One of the great things about email is the fact that you can measure opens and clicks. Which should make it really easy to know what’s working or what isn’t working right? Well not necessarily.

Take Email-Worx as a case in point; 5 issues into the campaign, we can tell you that the average open rate is 56%. This has dropped from a high of 63% in issue 1 by an average of 2.2% an issue. The average unique click rate for the same period is 24% dropping from a high of 31% to 17% in the last issue. Even if you take a close look at the click quotient (average clicks per clicker) and what links are being clicked on as we do below; what campaign based stats don’t tell us is WHY? An even bigger frustration for email marketers is the fact if you don’t know why it is very hard to know what to do to improve.

The problem is the fact that the reporting toolset of almost every ESP provides reports and results by campaign. And thinking about things from a campaign based perspective makes you average. Get it?

What you are doing is looking at averages not segments or people. So for example our open rate for the last 3 issues of Email-Worx has been 56%, 53% and 51% and most people would say that was very good indeed. Assuming it was feasible how would we go about increasing our open rate to 70% and keeping it there? This is the kind of question asked of and by email marketers every day and in almost every case one of two answers is given: Test Test Test

Be more relevant

What should we test? How do we become more relevant? Unfortunately if all you have are campaigned based metrics to work you can only guess at the answers.

The key to understanding what is really going on and knowing what to test and or change, is to analyse customer engagement over time rather than campaign performance. In other words, focus on the people and not the list.

The campaign based metrics we have presented so far may well be hiding invaluable information so we will be able to stop the guessing and start knowing. The next chapter of naked email will expose your behaviour over time and reveal:

• How many of you have opened and/or clicked at least one issue – Reach

• How many people have never opened an issue – Inactive Subscribers

And we will show how we will be using this understanding to optimise customer engagement.

Issue 1 Issue 2 Issue 3 Issue 4 Issue 5 Right Left Right Left Right

Deployment Date

12-Jan-09 26-Jan-09 09-Feb-09 23-Feb-09 10-Mar-09

TOTAL /Av.

*Provided information*
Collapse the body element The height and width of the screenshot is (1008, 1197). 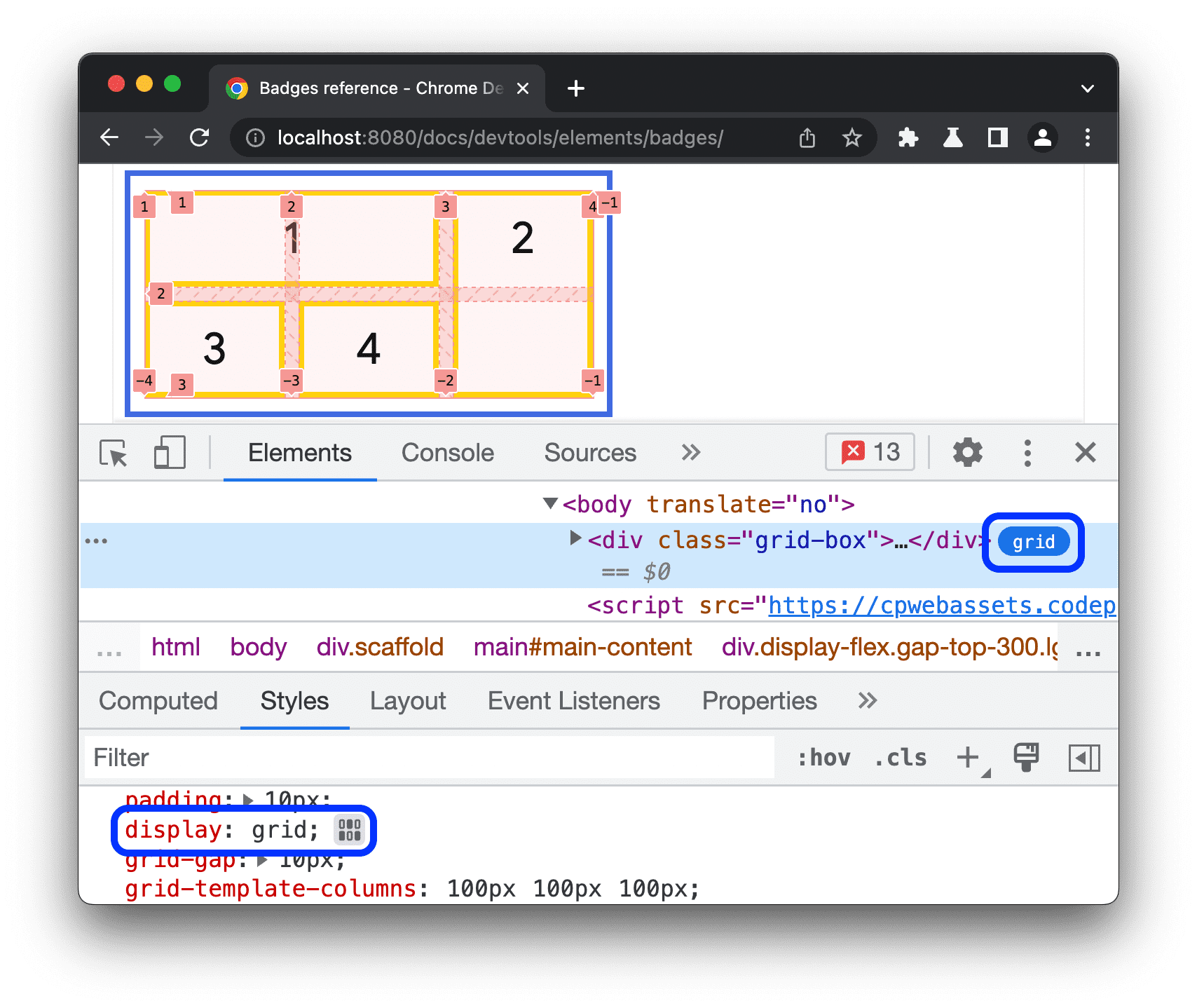551,504
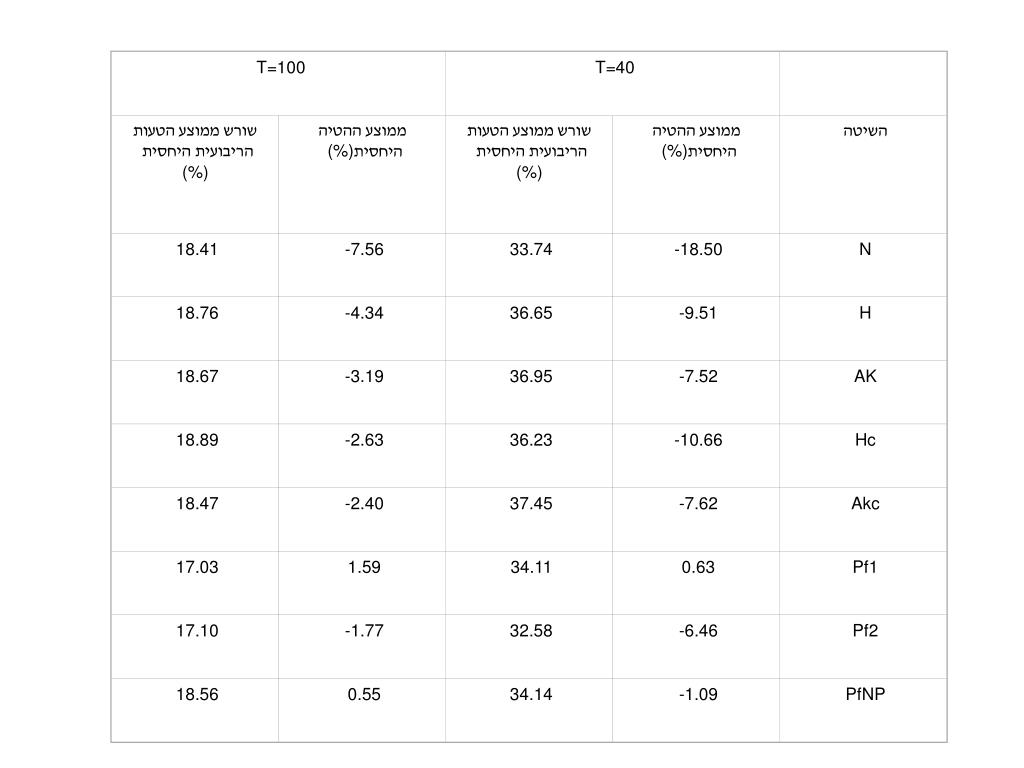Select the PfNP method row label

[865, 694]
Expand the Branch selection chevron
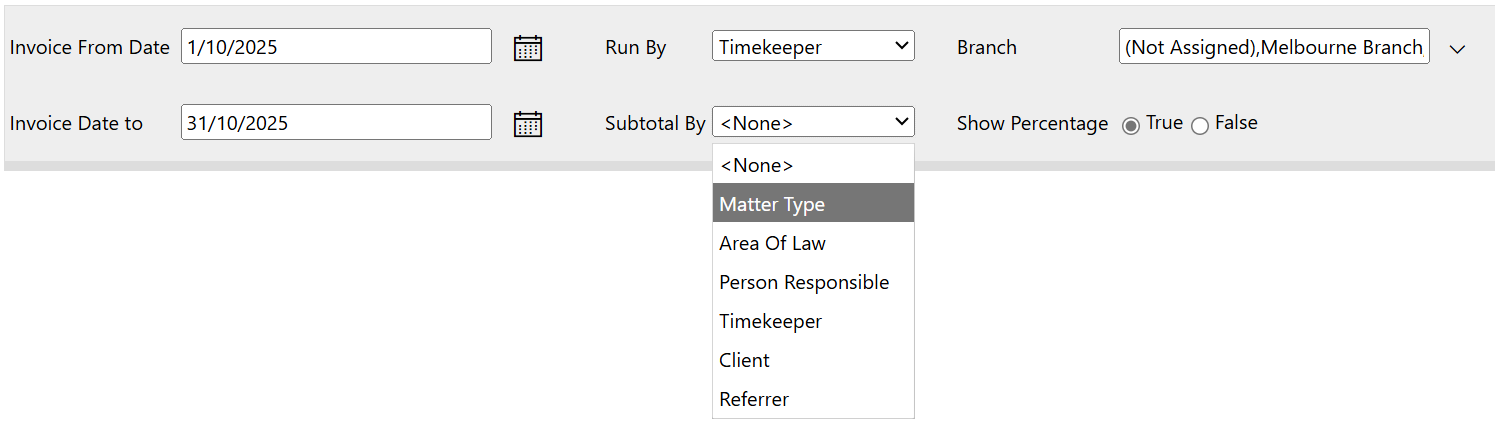 [1457, 49]
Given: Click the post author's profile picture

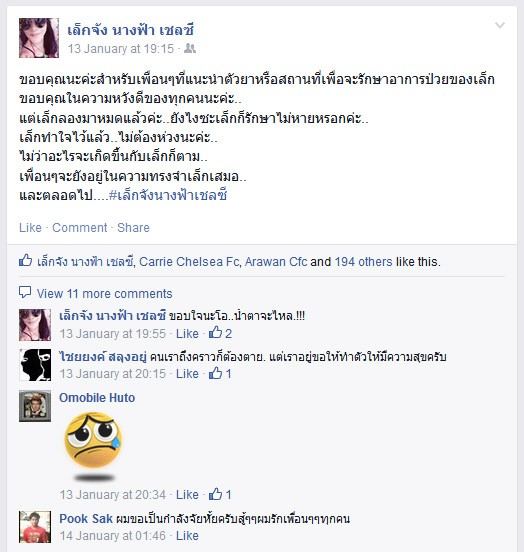Looking at the screenshot, I should pyautogui.click(x=39, y=38).
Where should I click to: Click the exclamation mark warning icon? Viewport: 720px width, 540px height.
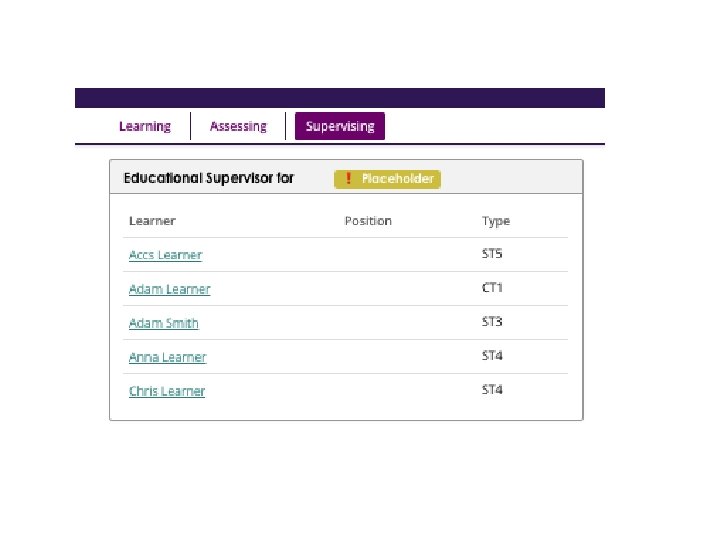click(348, 178)
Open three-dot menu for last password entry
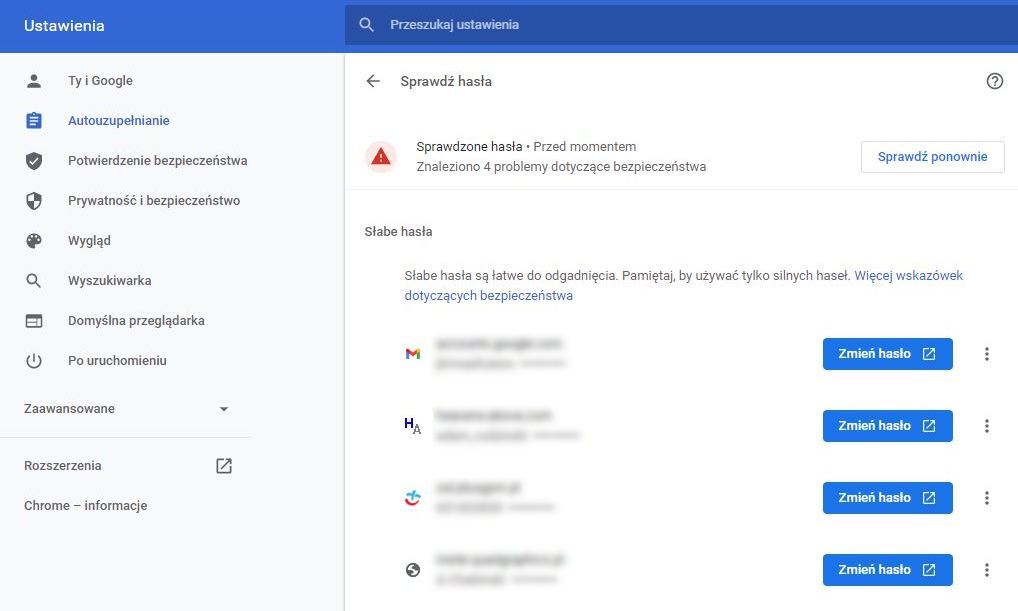 (986, 570)
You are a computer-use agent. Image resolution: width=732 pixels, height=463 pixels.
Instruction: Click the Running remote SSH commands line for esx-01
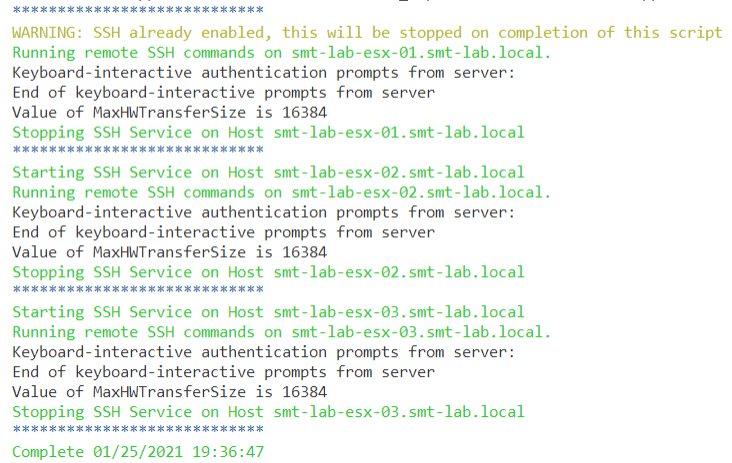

*Given problem 1*
According to the email metrics article, what is the key to understanding what is really going on?
*Given problem 2*
Sum up the email metrics article in two sentences.
*Given problem 3*
Rewrite the paragraph of the email metrics article that begins "Take Email-Worx as a case in point" as a short bulleted list that keeps its main facts.
The items have no connection to the email metrics article.

*Task answer 1*
Analyzing customer engagement over time rather than campaign performance.

*Task answer 2*
Email lets marketers measure opens and clicks, but campaign-based reports from almost every ESP show only averages and can't explain why results change, which leaves marketers guessing at what to test or how to be more relevant. The way forward is to study customer engagement over time and focus on people rather than the list, starting with reach and inactive subscribers.

*Task answer 3*
- After 5 issues of Email-Worx, the average open rate is 56%, down from a high of 63% in issue 1 by an average of 2.2% an issue.
- The average unique click rate for the same period is 24%, falling from a high of 31% to 17% in the last issue.
- Even a close look at the click quotient (average clicks per clicker) and which links get clicked doesn't show why results change.
- Without knowing why, it is very hard for email marketers to know how to improve.